The second epiphany I had about college and high school concerned the discrepancy between the lengths of classes in each. In college, classes usually meet for a fewer number of times each week, but each class section lasts longer. Some college seminars or lectures run as long as three hours whereas in the high school I attended, classes lasted well under an hour. In my view, high schools would do well to emulate the college model; perhaps there's no need to make classes last as long as three hours, but having longer class sections that meet less frequently carries numerous advantages.

"Freedom" has become a byword for many college students; it connotes not just the fact that many are living on their own away from home for the first time, but also the fact that they suddenly have more time to do as they please. Even with a full course load, I have more room in my daily schedule to relax and pursue nonacademic hobbies than I ever had in high school. When I first got to college, I was surprised and, I'll admit, a bit disappointed that many of my classes would only be meeting two times per week; I felt that I wasn't getting my "money's worth," even though my tuition was covered by the school. But after a few years, I began to see the undergraduate scheme of course scheduling as ideal and came to bemoan the fact that I had to go to class every day of the week for spurts of time in high school.

There's always something distasteful about routine and going to the same classes and seeing the same faces five days a week can easily instigate torpor, create a deadening classroom environment, and have a corrosive effect on learning (it certainly did for yours truly). I'm convinced that the college model simply works better: longer class periods allow for more thoughtful and sustained class discussions, and fewer meetings per week enable students to devote more time to their studies and extracurricular interests. Assigning a heap of work and giving students more time to digest readings over one or two days seems to be an infinitely better alternative than having them read a few pages each night and discussing texts in incremental bits. Personally, I had a deep aversion for my high school English classes because we seemed to always move at a glacial pace and never have enough time to discuss the really important stuff.

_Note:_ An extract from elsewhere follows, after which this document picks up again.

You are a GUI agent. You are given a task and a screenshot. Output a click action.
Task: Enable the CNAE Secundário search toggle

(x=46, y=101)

I don't dispute that going to classes five times a week is of paramount importance for younger students, but I believe that high school students have a greater sense of responsibility than adults are wont to give them credit for and if they were given more time "off" from school, they would not all sit around and do nothing (though of course, there will always be incorrigible loafers), but would find instructive ways to ward off boredom. William James famously said that "faith in a fact can help create the fact," and I contend that the belief encoded in the collegiate model of course scheduling that students will make wise use of their time when given greater latitude to do as they see fit will bring about its own verification.

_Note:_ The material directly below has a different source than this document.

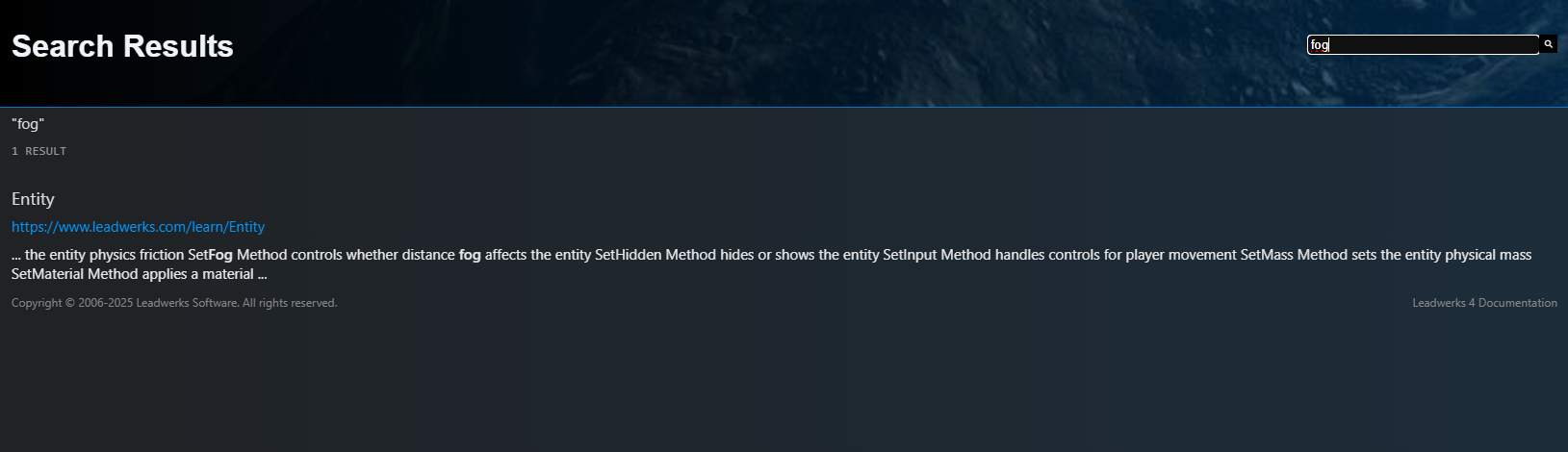Follow the leadwerks.com/learn/Entity URL link
This screenshot has width=1568, height=452.
click(138, 227)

For me and, I suspect, many other students, the implementation of these requirements -- selection of a major and advisor and fewer, but longer class meetings in high school -- would have reduced a fair amount of anxiety during the college application process; it would have better prepared me for college by giving me a sense of direction in my studies at a formative period as well as a helpful support system, trained me to be a better manager of my time, and shaped me into a more independent learner. In short, it would have made the transition from high school to college more seamless. The changes I call for are relatively modest on the surface -- if administrators so choose, they may be enforced in no time at all and with little expense -- but I believe that they would drastically benefit adolescents all over the nation by initiating a change in their work habits for the better and equipping a larger percentage of them with the tools needed to succeed in, and after, college.